VXAI LogoExplorerDFKI Logo
Adversarial Input Resilience
Contextuality
III
Desiderata
Continuity
Explanation Type
FA(ExE)(CE)(WBS)(NLE)
References:
Singh et al. (2018), Wang et al. (2018b), Chen et al. (2019a), Dombrowski et al. (2019), Ghorbani et al. (2019), Subramanya et al. (2019), Boopathy et al. (2020), Kuppa and Le-Khac (2020), Zhang et al. (2020), Huang et al. (2023a)
Toggle Text Reference
Explanations can be vulnerable to Adversarial Attacks, where the goal is to manipulate either the explanans [Ghorbani et al. (2019)] or prediction [Singh et al. (2018), Wang et al. (2018b), Subramanya et al. (2019)]. More sophisticated approaches aim to manipulate one, while additionally restricting changes to the other. Two main types exist:
Explanans manipulation: The explanans is altered while the prediction remains fixed [Dombrowski et al. (2019), Boopathy et al. (2020), Kuppa and Le-Khac (2020), Huang et al. (2023a)].
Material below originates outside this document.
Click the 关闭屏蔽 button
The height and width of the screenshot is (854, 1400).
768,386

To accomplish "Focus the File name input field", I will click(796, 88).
Prediction manipulation: The prediction changes while the explanans remains similar [Zhang et al. (2020), Huang et al. (2023a)].
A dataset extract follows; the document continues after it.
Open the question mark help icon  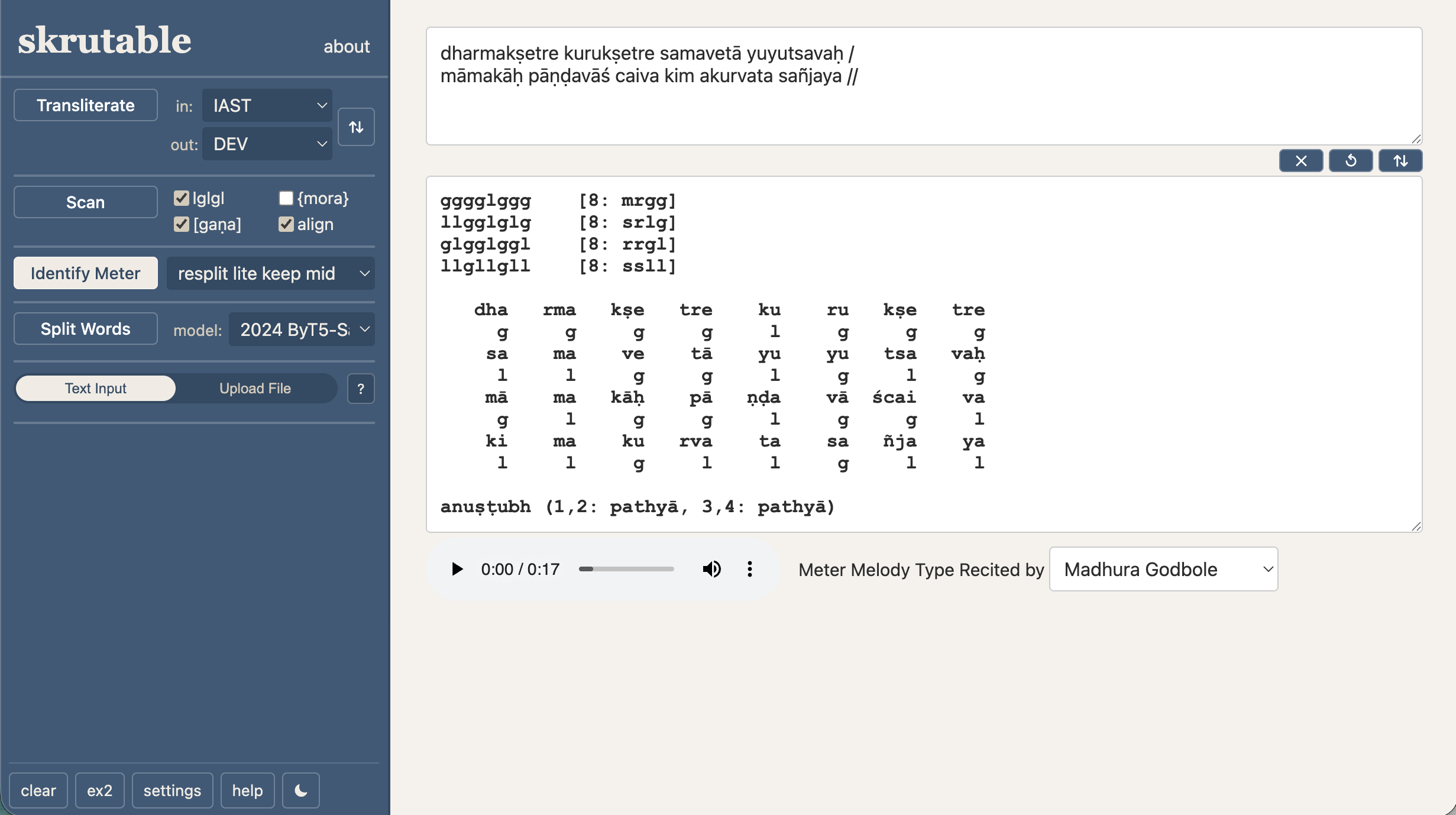tap(361, 389)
Evaluation typically measures the distance between the adversarial output (explanans or prediction) and either its original or targeted counterpart. The input change is usually bounded. Performance is reported either as aggregated distance metrics [Dombrowski et al. (2019), Ghorbani et al. (2019), Zhang et al. (2020), Huang et al. (2023a)] or as attack success rates based on predefined thresholds [Kuppa and Le-Khac (2020), Zhang et al. (2020), Huang et al. (2023a)].
While the reported authors focus on FAs, the approach can be easily adapted to other explanation types by selecting appropriate similarity measures.